## The problem
Transcribe all of the records precisely as they are presented.

Top of Recorded information

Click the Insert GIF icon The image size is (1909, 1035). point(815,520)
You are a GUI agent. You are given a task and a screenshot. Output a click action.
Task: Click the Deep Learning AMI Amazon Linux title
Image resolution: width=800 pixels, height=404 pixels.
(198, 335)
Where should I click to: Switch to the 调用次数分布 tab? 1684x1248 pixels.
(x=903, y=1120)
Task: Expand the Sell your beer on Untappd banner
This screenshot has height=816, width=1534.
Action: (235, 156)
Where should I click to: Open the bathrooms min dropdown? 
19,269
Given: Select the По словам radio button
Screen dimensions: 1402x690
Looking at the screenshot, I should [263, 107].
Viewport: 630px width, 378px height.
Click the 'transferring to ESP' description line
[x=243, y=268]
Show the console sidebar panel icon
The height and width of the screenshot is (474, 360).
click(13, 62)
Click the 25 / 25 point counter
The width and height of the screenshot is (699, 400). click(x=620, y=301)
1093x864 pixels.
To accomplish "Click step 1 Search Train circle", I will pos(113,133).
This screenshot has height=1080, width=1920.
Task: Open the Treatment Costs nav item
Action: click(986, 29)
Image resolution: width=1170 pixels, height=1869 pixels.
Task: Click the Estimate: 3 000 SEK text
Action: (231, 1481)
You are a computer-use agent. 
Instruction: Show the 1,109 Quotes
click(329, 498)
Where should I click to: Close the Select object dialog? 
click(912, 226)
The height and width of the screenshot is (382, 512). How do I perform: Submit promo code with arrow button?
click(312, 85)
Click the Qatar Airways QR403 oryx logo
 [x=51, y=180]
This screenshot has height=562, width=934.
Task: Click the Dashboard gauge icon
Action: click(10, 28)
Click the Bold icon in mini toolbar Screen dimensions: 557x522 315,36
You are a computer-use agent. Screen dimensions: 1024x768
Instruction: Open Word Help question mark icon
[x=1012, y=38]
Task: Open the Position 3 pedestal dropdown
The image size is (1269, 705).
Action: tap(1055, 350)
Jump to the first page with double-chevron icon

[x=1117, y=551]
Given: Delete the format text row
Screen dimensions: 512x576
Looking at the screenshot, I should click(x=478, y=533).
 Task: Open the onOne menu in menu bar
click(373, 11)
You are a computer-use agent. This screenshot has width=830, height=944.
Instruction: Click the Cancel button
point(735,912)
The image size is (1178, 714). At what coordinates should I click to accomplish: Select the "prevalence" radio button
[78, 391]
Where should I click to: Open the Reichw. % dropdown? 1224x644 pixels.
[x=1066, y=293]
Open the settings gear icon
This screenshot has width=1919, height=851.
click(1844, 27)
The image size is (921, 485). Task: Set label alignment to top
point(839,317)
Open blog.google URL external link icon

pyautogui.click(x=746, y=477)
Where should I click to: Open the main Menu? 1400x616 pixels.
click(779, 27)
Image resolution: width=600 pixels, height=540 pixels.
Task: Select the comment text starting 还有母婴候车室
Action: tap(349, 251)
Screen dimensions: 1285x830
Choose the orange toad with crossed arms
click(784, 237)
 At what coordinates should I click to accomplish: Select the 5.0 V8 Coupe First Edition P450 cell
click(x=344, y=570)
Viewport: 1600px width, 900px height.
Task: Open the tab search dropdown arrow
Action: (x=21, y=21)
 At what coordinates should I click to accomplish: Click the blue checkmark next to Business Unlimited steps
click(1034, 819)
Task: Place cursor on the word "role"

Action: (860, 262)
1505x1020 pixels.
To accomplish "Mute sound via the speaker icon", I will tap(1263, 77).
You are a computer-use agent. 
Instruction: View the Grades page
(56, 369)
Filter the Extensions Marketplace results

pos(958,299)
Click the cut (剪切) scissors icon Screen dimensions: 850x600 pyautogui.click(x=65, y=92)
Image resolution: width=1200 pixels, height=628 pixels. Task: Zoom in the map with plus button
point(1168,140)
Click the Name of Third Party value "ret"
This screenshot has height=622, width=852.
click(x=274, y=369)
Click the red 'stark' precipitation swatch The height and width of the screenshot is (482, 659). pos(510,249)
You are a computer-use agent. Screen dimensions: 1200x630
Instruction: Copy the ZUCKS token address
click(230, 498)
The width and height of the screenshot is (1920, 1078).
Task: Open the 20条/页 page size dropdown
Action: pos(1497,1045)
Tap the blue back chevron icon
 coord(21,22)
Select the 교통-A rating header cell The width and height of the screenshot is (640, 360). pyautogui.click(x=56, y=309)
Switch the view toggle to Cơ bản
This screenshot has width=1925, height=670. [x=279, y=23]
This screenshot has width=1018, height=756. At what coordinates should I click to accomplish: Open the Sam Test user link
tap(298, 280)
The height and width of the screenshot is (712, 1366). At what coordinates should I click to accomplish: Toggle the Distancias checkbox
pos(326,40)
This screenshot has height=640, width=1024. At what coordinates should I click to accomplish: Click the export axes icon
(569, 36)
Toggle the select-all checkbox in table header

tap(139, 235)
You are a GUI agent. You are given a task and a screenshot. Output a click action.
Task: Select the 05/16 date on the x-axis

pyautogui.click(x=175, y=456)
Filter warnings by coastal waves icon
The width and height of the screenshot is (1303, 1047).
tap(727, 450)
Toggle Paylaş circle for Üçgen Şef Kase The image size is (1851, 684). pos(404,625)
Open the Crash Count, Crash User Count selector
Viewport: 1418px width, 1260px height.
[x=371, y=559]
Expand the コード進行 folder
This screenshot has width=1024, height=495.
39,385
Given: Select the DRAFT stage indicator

Bottom of Recorded information

## Response area
Click the Insert GIF icon The image size is (1909, 1035). point(815,520)
You are a GUI agent. You are given a task and a screenshot. Output a click action.
Task: Click the Deep Learning AMI Amazon Linux title
Image resolution: width=800 pixels, height=404 pixels.
(198, 335)
Where should I click to: Switch to the 调用次数分布 tab? 1684x1248 pixels.
(x=903, y=1120)
Task: Expand the Sell your beer on Untappd banner
This screenshot has height=816, width=1534.
Action: (235, 156)
Where should I click to: Open the bathrooms min dropdown? 
19,269
Given: Select the По словам radio button
Screen dimensions: 1402x690
Looking at the screenshot, I should [263, 107].
Viewport: 630px width, 378px height.
Click the 'transferring to ESP' description line
[x=243, y=268]
Show the console sidebar panel icon
The height and width of the screenshot is (474, 360).
click(13, 62)
Click the 25 / 25 point counter
The width and height of the screenshot is (699, 400). click(x=620, y=301)
1093x864 pixels.
To accomplish "Click step 1 Search Train circle", I will pos(113,133).
This screenshot has height=1080, width=1920.
Task: Open the Treatment Costs nav item
Action: click(986, 29)
Image resolution: width=1170 pixels, height=1869 pixels.
Task: Click the Estimate: 3 000 SEK text
Action: (231, 1481)
You are a computer-use agent. 
Instruction: Show the 1,109 Quotes
click(329, 498)
Where should I click to: Close the Select object dialog? 
click(912, 226)
The height and width of the screenshot is (382, 512). How do I perform: Submit promo code with arrow button?
click(312, 85)
Click the Qatar Airways QR403 oryx logo
 [x=51, y=180]
This screenshot has height=562, width=934.
Task: Click the Dashboard gauge icon
Action: click(10, 28)
Click the Bold icon in mini toolbar Screen dimensions: 557x522 315,36
You are a computer-use agent. Screen dimensions: 1024x768
Instruction: Open Word Help question mark icon
[x=1012, y=38]
Task: Open the Position 3 pedestal dropdown
The image size is (1269, 705).
Action: tap(1055, 350)
Jump to the first page with double-chevron icon

[x=1117, y=551]
Given: Delete the format text row
Screen dimensions: 512x576
Looking at the screenshot, I should click(x=478, y=533).
 Task: Open the onOne menu in menu bar
click(373, 11)
You are a computer-use agent. This screenshot has width=830, height=944.
Instruction: Click the Cancel button
point(735,912)
The image size is (1178, 714). At what coordinates should I click to accomplish: Select the "prevalence" radio button
[78, 391]
Where should I click to: Open the Reichw. % dropdown? 1224x644 pixels.
[x=1066, y=293]
Open the settings gear icon
This screenshot has width=1919, height=851.
click(1844, 27)
The image size is (921, 485). Task: Set label alignment to top
point(839,317)
Open blog.google URL external link icon

pyautogui.click(x=746, y=477)
Where should I click to: Open the main Menu? 1400x616 pixels.
click(779, 27)
Image resolution: width=600 pixels, height=540 pixels.
Task: Select the comment text starting 还有母婴候车室
Action: tap(349, 251)
Screen dimensions: 1285x830
Choose the orange toad with crossed arms
click(784, 237)
 At what coordinates should I click to accomplish: Select the 5.0 V8 Coupe First Edition P450 cell
click(x=344, y=570)
Viewport: 1600px width, 900px height.
Task: Open the tab search dropdown arrow
Action: (x=21, y=21)
 At what coordinates should I click to accomplish: Click the blue checkmark next to Business Unlimited steps
click(1034, 819)
Task: Place cursor on the word "role"

Action: (860, 262)
1505x1020 pixels.
To accomplish "Mute sound via the speaker icon", I will tap(1263, 77).
You are a computer-use agent. 
Instruction: View the Grades page
(56, 369)
Filter the Extensions Marketplace results

pos(958,299)
Click the cut (剪切) scissors icon Screen dimensions: 850x600 pyautogui.click(x=65, y=92)
Image resolution: width=1200 pixels, height=628 pixels. Task: Zoom in the map with plus button
point(1168,140)
Click the Name of Third Party value "ret"
This screenshot has height=622, width=852.
click(x=274, y=369)
Click the red 'stark' precipitation swatch The height and width of the screenshot is (482, 659). pos(510,249)
You are a computer-use agent. Screen dimensions: 1200x630
Instruction: Copy the ZUCKS token address
click(230, 498)
The width and height of the screenshot is (1920, 1078).
Task: Open the 20条/页 page size dropdown
Action: pos(1497,1045)
Tap the blue back chevron icon
 coord(21,22)
Select the 교통-A rating header cell The width and height of the screenshot is (640, 360). pyautogui.click(x=56, y=309)
Switch the view toggle to Cơ bản
This screenshot has width=1925, height=670. [x=279, y=23]
This screenshot has width=1018, height=756. At what coordinates should I click to accomplish: Open the Sam Test user link
tap(298, 280)
The height and width of the screenshot is (712, 1366). At what coordinates should I click to accomplish: Toggle the Distancias checkbox
pos(326,40)
This screenshot has height=640, width=1024. At what coordinates should I click to accomplish: Click the export axes icon
(569, 36)
Toggle the select-all checkbox in table header

tap(139, 235)
You are a GUI agent. You are given a task and a screenshot. Output a click action.
Task: Select the 05/16 date on the x-axis

pyautogui.click(x=175, y=456)
Filter warnings by coastal waves icon
The width and height of the screenshot is (1303, 1047).
tap(727, 450)
Toggle Paylaş circle for Üçgen Şef Kase The image size is (1851, 684). pos(404,625)
Open the Crash Count, Crash User Count selector
Viewport: 1418px width, 1260px height.
[x=371, y=559]
Expand the コード進行 folder
This screenshot has width=1024, height=495.
39,385
Given: Select the DRAFT stage indicator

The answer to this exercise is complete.